[What the task asks]: In full and without alteration, reproduce every record.

(Dataset entries)
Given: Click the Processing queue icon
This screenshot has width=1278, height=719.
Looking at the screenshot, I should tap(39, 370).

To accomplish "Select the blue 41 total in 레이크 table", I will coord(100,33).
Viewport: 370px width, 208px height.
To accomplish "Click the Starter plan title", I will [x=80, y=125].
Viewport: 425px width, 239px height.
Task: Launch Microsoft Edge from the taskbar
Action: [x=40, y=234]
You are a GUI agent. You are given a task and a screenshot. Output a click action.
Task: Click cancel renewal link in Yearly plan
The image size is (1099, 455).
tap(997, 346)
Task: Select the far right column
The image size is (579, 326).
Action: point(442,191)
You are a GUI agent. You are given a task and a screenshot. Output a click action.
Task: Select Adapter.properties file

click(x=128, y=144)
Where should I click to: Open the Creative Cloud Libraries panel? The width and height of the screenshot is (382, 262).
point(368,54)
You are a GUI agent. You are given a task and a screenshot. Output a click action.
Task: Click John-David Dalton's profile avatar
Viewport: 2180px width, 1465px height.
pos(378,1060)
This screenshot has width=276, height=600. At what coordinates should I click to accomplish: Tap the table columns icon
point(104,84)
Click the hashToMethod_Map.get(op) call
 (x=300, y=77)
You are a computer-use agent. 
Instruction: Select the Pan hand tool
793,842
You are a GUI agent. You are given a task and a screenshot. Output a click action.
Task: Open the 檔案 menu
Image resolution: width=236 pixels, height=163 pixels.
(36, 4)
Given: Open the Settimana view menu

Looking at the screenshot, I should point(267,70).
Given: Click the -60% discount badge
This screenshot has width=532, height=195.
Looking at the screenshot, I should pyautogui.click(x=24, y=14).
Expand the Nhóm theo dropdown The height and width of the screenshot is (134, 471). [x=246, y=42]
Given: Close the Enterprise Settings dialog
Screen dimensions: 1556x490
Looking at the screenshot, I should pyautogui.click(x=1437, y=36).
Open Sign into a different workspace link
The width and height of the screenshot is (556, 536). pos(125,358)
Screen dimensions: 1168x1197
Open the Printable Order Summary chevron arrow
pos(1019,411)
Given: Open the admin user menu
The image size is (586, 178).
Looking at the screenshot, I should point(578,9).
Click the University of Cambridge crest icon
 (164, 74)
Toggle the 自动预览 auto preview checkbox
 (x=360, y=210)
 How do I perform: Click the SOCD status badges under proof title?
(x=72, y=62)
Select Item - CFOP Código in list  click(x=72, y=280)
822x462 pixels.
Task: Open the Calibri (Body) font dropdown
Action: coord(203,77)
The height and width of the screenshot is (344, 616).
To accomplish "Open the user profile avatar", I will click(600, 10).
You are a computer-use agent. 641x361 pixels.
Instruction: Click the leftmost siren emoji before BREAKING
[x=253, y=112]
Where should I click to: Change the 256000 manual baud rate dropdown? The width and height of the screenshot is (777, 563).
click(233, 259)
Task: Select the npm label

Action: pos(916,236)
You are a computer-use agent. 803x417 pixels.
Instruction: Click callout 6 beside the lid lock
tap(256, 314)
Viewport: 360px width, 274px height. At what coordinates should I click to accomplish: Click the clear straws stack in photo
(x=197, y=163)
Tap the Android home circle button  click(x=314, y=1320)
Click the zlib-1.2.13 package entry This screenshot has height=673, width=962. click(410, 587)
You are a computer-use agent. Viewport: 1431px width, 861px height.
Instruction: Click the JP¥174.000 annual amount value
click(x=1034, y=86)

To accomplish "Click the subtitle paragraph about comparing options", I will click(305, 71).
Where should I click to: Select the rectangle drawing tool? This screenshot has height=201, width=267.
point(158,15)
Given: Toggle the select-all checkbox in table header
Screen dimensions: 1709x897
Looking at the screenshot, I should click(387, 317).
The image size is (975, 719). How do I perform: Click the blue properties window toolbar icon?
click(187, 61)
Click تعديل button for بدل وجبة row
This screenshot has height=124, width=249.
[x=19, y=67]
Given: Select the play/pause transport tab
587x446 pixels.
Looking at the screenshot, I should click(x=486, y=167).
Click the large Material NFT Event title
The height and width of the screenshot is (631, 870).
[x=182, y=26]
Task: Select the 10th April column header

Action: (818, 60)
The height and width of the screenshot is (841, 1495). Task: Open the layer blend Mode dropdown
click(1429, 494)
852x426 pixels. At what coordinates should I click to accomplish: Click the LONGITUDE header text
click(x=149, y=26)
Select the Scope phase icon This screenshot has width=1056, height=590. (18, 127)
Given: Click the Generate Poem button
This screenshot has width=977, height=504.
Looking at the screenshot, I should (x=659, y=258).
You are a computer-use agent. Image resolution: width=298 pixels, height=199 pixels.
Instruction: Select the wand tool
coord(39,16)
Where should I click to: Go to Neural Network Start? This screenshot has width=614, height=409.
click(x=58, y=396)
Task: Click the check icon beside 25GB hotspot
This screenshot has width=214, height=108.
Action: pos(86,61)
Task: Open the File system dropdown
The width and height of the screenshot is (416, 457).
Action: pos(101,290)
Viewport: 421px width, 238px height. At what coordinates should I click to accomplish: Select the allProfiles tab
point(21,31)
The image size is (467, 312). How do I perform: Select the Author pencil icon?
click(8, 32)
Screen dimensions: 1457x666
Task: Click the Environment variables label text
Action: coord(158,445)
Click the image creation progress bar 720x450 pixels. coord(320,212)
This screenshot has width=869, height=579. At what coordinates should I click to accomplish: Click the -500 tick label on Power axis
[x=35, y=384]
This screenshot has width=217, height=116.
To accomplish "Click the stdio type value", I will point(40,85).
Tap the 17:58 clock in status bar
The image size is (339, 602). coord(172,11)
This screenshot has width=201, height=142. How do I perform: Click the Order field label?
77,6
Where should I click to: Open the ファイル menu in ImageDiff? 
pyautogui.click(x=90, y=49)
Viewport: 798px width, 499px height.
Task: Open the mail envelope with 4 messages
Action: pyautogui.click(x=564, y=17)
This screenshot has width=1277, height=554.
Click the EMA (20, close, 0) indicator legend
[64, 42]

[Finished exercise]:
Given: Click the Processing queue icon
This screenshot has width=1278, height=719.
Looking at the screenshot, I should tap(39, 370).

To accomplish "Select the blue 41 total in 레이크 table", I will coord(100,33).
Viewport: 370px width, 208px height.
To accomplish "Click the Starter plan title", I will [x=80, y=125].
Viewport: 425px width, 239px height.
Task: Launch Microsoft Edge from the taskbar
Action: [x=40, y=234]
You are a GUI agent. You are given a task and a screenshot. Output a click action.
Task: Click cancel renewal link in Yearly plan
The image size is (1099, 455).
tap(997, 346)
Task: Select the far right column
The image size is (579, 326).
Action: point(442,191)
You are a GUI agent. You are given a task and a screenshot. Output a click action.
Task: Select Adapter.properties file

click(x=128, y=144)
Where should I click to: Open the Creative Cloud Libraries panel? The width and height of the screenshot is (382, 262).
point(368,54)
You are a GUI agent. You are given a task and a screenshot. Output a click action.
Task: Click John-David Dalton's profile avatar
Viewport: 2180px width, 1465px height.
pos(378,1060)
This screenshot has width=276, height=600. At what coordinates should I click to accomplish: Tap the table columns icon
point(104,84)
Click the hashToMethod_Map.get(op) call
 (x=300, y=77)
You are a computer-use agent. 
Instruction: Select the Pan hand tool
793,842
You are a GUI agent. You are given a task and a screenshot. Output a click action.
Task: Open the 檔案 menu
Image resolution: width=236 pixels, height=163 pixels.
(36, 4)
Given: Open the Settimana view menu

Looking at the screenshot, I should point(267,70).
Given: Click the -60% discount badge
This screenshot has width=532, height=195.
Looking at the screenshot, I should pyautogui.click(x=24, y=14).
Expand the Nhóm theo dropdown The height and width of the screenshot is (134, 471). [x=246, y=42]
Given: Close the Enterprise Settings dialog
Screen dimensions: 1556x490
Looking at the screenshot, I should pyautogui.click(x=1437, y=36).
Open Sign into a different workspace link
The width and height of the screenshot is (556, 536). pos(125,358)
Screen dimensions: 1168x1197
Open the Printable Order Summary chevron arrow
pos(1019,411)
Given: Open the admin user menu
The image size is (586, 178).
Looking at the screenshot, I should point(578,9).
Click the University of Cambridge crest icon
 (164, 74)
Toggle the 自动预览 auto preview checkbox
 (x=360, y=210)
 How do I perform: Click the SOCD status badges under proof title?
(x=72, y=62)
Select Item - CFOP Código in list  click(x=72, y=280)
822x462 pixels.
Task: Open the Calibri (Body) font dropdown
Action: coord(203,77)
The height and width of the screenshot is (344, 616).
To accomplish "Open the user profile avatar", I will click(600, 10).
You are a computer-use agent. 641x361 pixels.
Instruction: Click the leftmost siren emoji before BREAKING
[x=253, y=112]
Where should I click to: Change the 256000 manual baud rate dropdown? The width and height of the screenshot is (777, 563).
click(233, 259)
Task: Select the npm label

Action: pos(916,236)
You are a computer-use agent. 803x417 pixels.
Instruction: Click callout 6 beside the lid lock
tap(256, 314)
Viewport: 360px width, 274px height. At what coordinates should I click to accomplish: Click the clear straws stack in photo
(x=197, y=163)
Tap the Android home circle button  click(x=314, y=1320)
Click the zlib-1.2.13 package entry This screenshot has height=673, width=962. click(410, 587)
You are a computer-use agent. Viewport: 1431px width, 861px height.
Instruction: Click the JP¥174.000 annual amount value
click(x=1034, y=86)

To accomplish "Click the subtitle paragraph about comparing options", I will click(305, 71).
Where should I click to: Select the rectangle drawing tool? This screenshot has height=201, width=267.
point(158,15)
Given: Toggle the select-all checkbox in table header
Screen dimensions: 1709x897
Looking at the screenshot, I should click(387, 317).
The image size is (975, 719). How do I perform: Click the blue properties window toolbar icon?
click(187, 61)
Click تعديل button for بدل وجبة row
This screenshot has height=124, width=249.
[x=19, y=67]
Given: Select the play/pause transport tab
587x446 pixels.
Looking at the screenshot, I should click(x=486, y=167).
Click the large Material NFT Event title
The height and width of the screenshot is (631, 870).
[x=182, y=26]
Task: Select the 10th April column header

Action: (818, 60)
The height and width of the screenshot is (841, 1495). Task: Open the layer blend Mode dropdown
click(1429, 494)
852x426 pixels. At what coordinates should I click to accomplish: Click the LONGITUDE header text
click(x=149, y=26)
Select the Scope phase icon This screenshot has width=1056, height=590. (18, 127)
Given: Click the Generate Poem button
This screenshot has width=977, height=504.
Looking at the screenshot, I should (x=659, y=258).
You are a computer-use agent. Image resolution: width=298 pixels, height=199 pixels.
Instruction: Select the wand tool
coord(39,16)
Where should I click to: Go to Neural Network Start? This screenshot has width=614, height=409.
click(x=58, y=396)
Task: Click the check icon beside 25GB hotspot
This screenshot has width=214, height=108.
Action: pos(86,61)
Task: Open the File system dropdown
The width and height of the screenshot is (416, 457).
Action: pos(101,290)
Viewport: 421px width, 238px height. At what coordinates should I click to accomplish: Select the allProfiles tab
point(21,31)
The image size is (467, 312). How do I perform: Select the Author pencil icon?
click(8, 32)
Screen dimensions: 1457x666
Task: Click the Environment variables label text
Action: coord(158,445)
Click the image creation progress bar 720x450 pixels. coord(320,212)
This screenshot has width=869, height=579. At what coordinates should I click to accomplish: Click the -500 tick label on Power axis
[x=35, y=384]
This screenshot has width=217, height=116.
To accomplish "Click the stdio type value", I will point(40,85).
Tap the 17:58 clock in status bar
The image size is (339, 602). coord(172,11)
This screenshot has width=201, height=142. How do I perform: Click the Order field label?
77,6
Where should I click to: Open the ファイル menu in ImageDiff? 
pyautogui.click(x=90, y=49)
Viewport: 798px width, 499px height.
Task: Open the mail envelope with 4 messages
Action: pyautogui.click(x=564, y=17)
This screenshot has width=1277, height=554.
Click the EMA (20, close, 0) indicator legend
[64, 42]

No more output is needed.